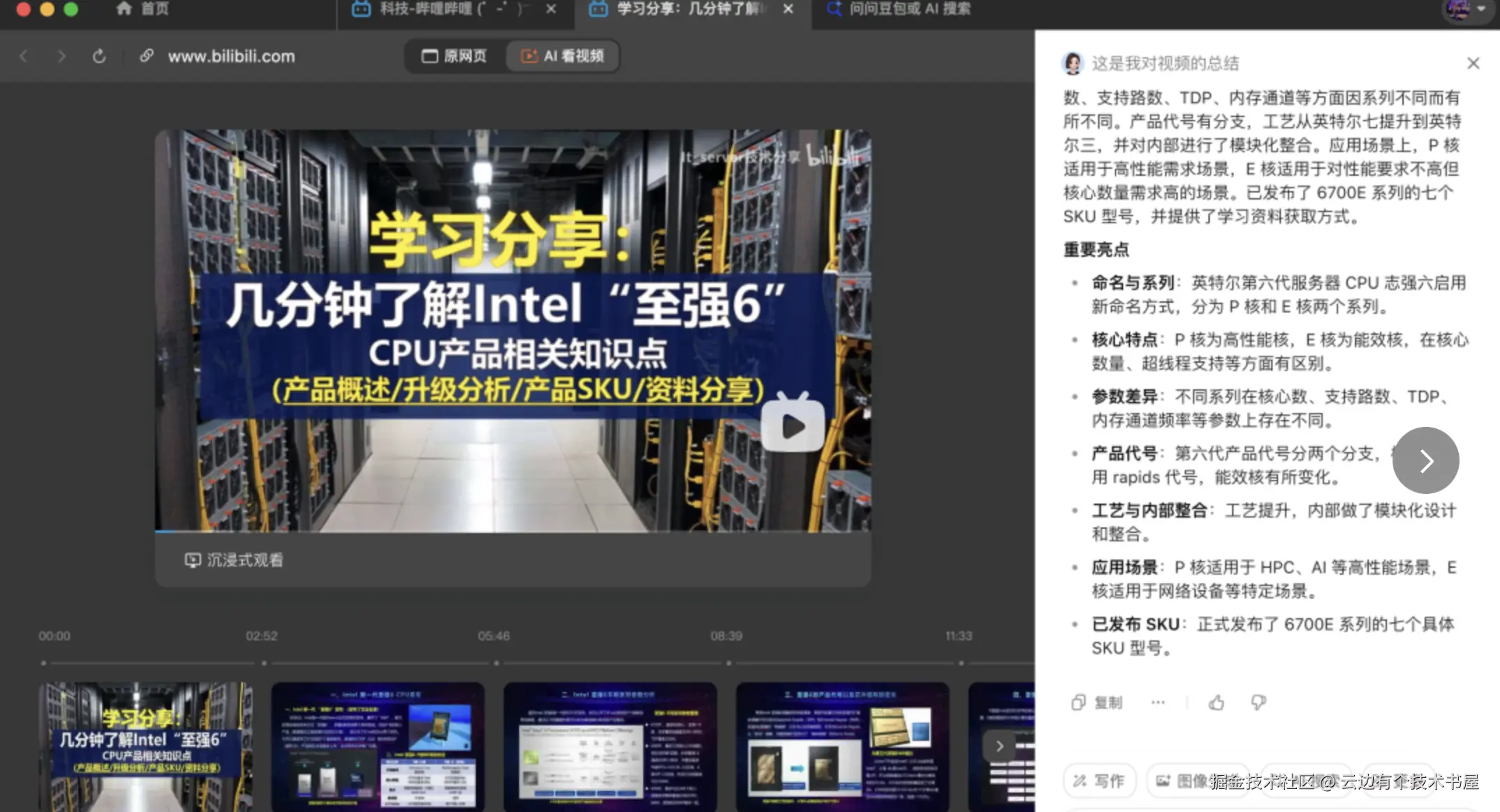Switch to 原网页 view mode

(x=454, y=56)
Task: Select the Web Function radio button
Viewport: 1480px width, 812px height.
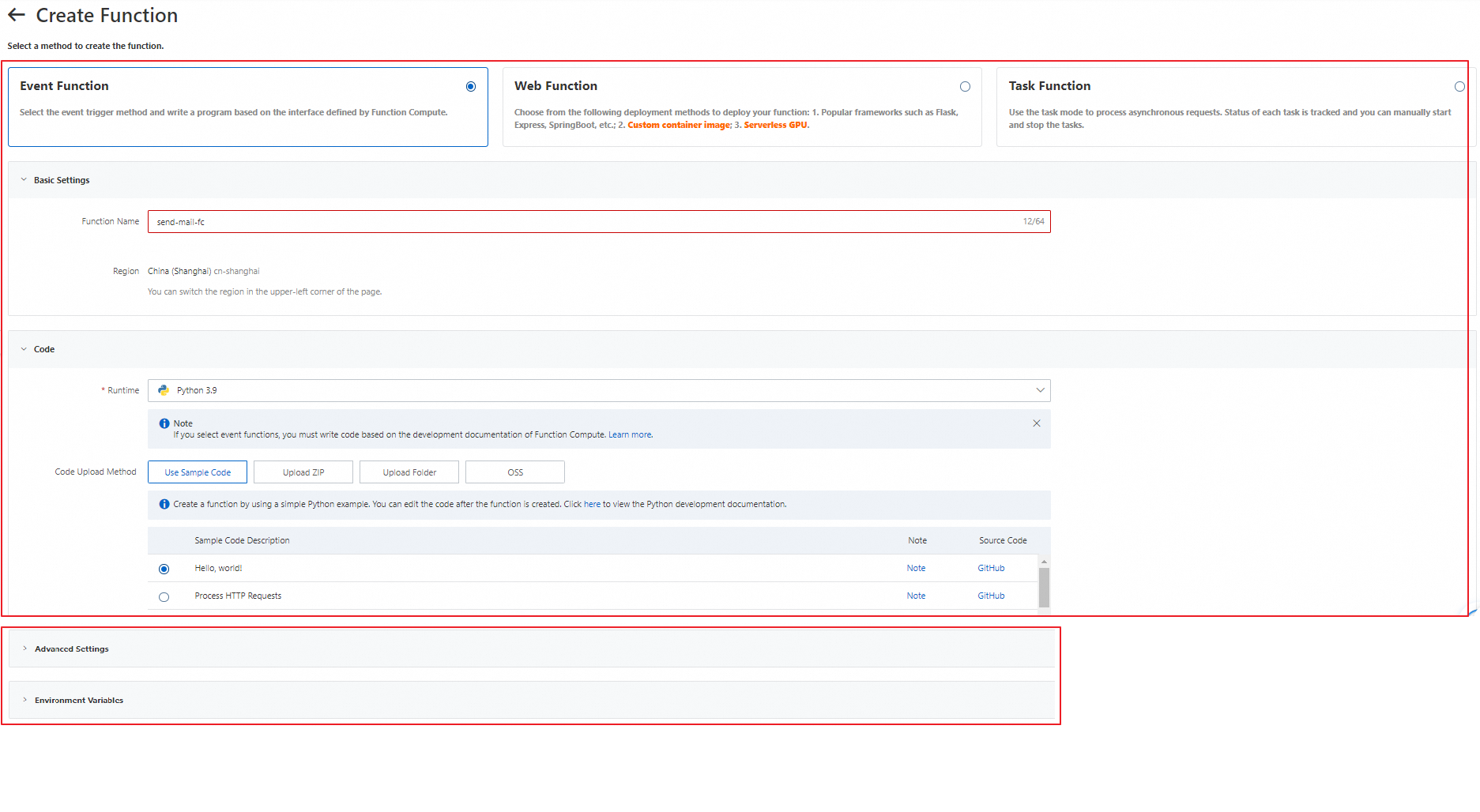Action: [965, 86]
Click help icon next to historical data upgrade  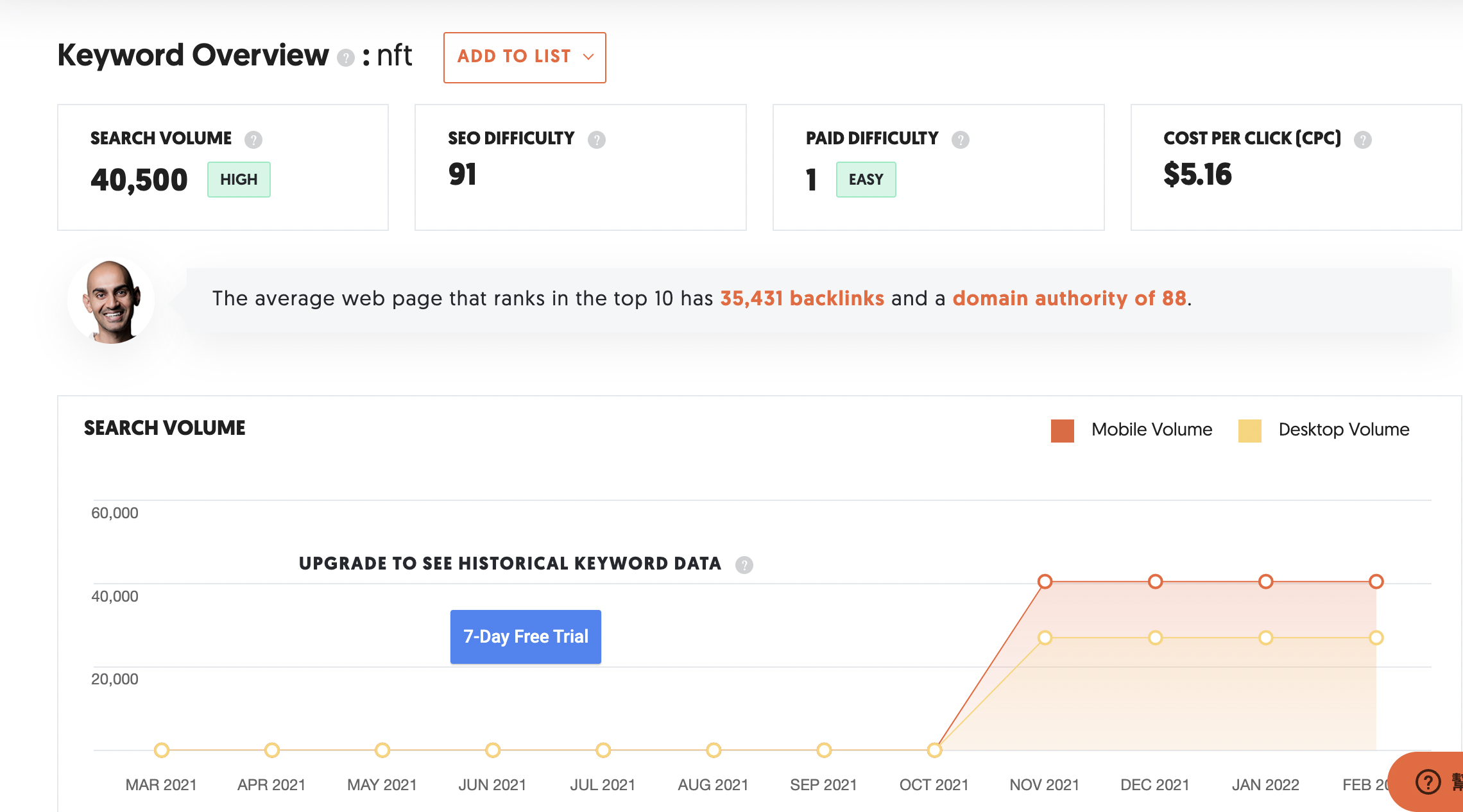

* _ASSIGNMENT_
Word for word and without pictures, restate only the lines running from the one that contains "Task: Select the Web Function radio button" through the last line of the listing above.

* _WRITTEN SOLUTION_
Task: Select the Web Function radio button
Viewport: 1480px width, 812px height.
Action: [965, 86]
Click help icon next to historical data upgrade  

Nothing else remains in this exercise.